Franck : En effet, Seagull construit des mécanismes dérivés des modèles suisses « Venus » dont les moules ont été vendues à la Chine dans les années 60. Ils reçoivent d'ailleurs l'un des meilleurs spiraux de fabrication chinoise, ce qui permet d'obtenir un réglage proche de ce que l'on peut attendre de la part d'un mouvement ETA. Je peux soumette un mouvement à l'horloger de votre choix pour vous permettre de vérifier cette revendication.

 

Concernant les calibres Seagull, je comprends qu’ils m’aient relégué dans la catégorie de nombreuses marques sino-germaniques. En dépit de leurs vertus que j'ai déjà énumérées, ils présentent également quelques points faibles. Comme pour la plupart des mouvements chinois, on joue un peu à la roulette russe avec ces calibres : soit ils fonctionnent comme un charme, soit il y a un petit détail qui cloche. Le talon d'Achille du Seagull est d'être monté avec des poussoirs de conception approximative. Heureusement je décèle la majorité des soucis et je ne laisse sortir que des chronographes qui fonctionnent impeccablement.

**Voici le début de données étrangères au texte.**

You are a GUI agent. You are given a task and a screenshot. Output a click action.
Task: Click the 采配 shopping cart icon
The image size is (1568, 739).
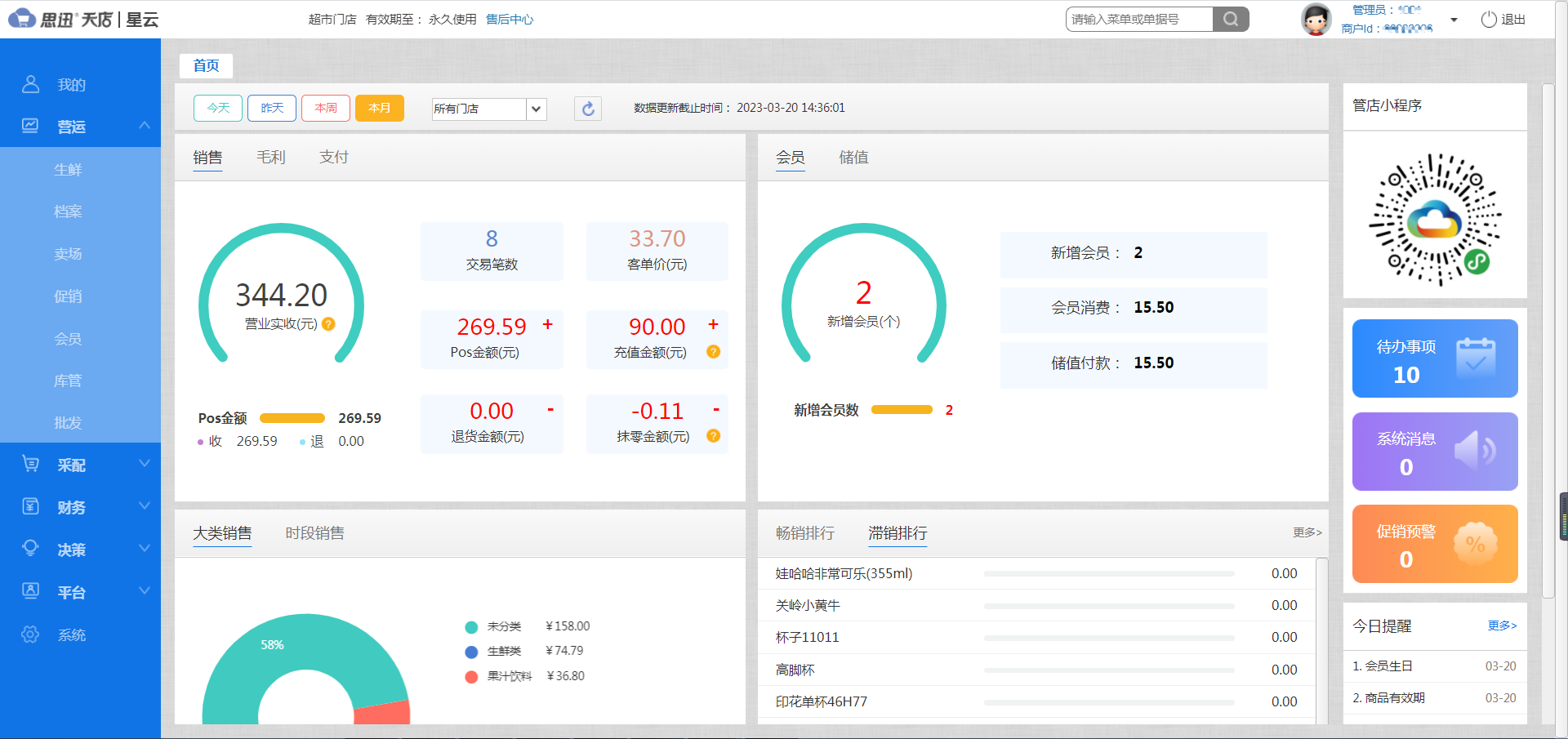click(31, 464)
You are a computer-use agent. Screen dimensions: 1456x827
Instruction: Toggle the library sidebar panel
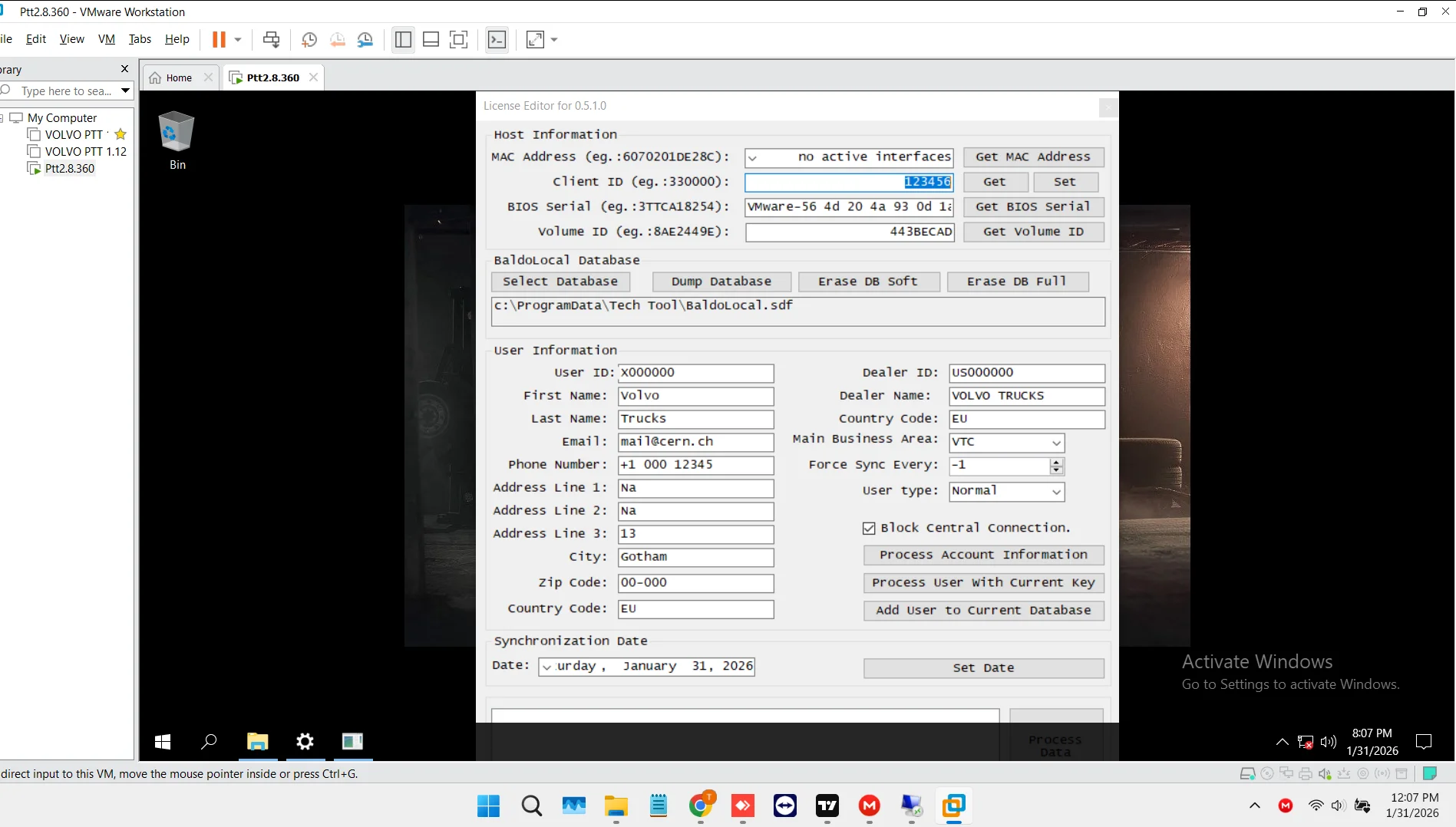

Après mon deuxième lot de montres qui furent équipées du Seagull, j'envisage de passer à une architecture plus moderne telle que le Dubois-Dépraz DD2030, un chrono suisse low-cost; ou le NH78, d'une conception optimale: différentiel pour chaque aiguille chorographique. Je déplore un peu le travail d'une marque américaine avec ce très beau calibre japonais, qui aboutit à la braderie sur eBay de modèles fortement dévalués.

 
Jimmy : Mais vous utilisez aussi des calibres japonais ?

 

Franck : Oui, évidemment, Seiko et Citizen n’ont pas à démontrer la précision et le caractère de leurs réalisations, mais je compte introduire des mécanismes ISA et RONDA de conception suisse. Ces deux fournisseurs de renom répartissent leur production entre la Suisse et l'Asie, offrant ainsi un label reconnu.

 

Jimmy : Dîtes-moi Franck, comment un tel projet a-t-il germé dans votre esprit ?

 

Franck : Je suis collectionneur de montres et membre de forums horlogers depuis une quinzaine d'années. Ma passion a influencé le choix de mes études et je me suis orienté vers un domaine qui se prêtait au travail dans une industrie telle que l'horlogerie. Habile de mes mains, j'ai également pu me former de façon à pouvoir effectuer moi-même les manipulations de base sur mes montres, mais je m'occupe également du graphisme, de la communication et de la vente via Internet.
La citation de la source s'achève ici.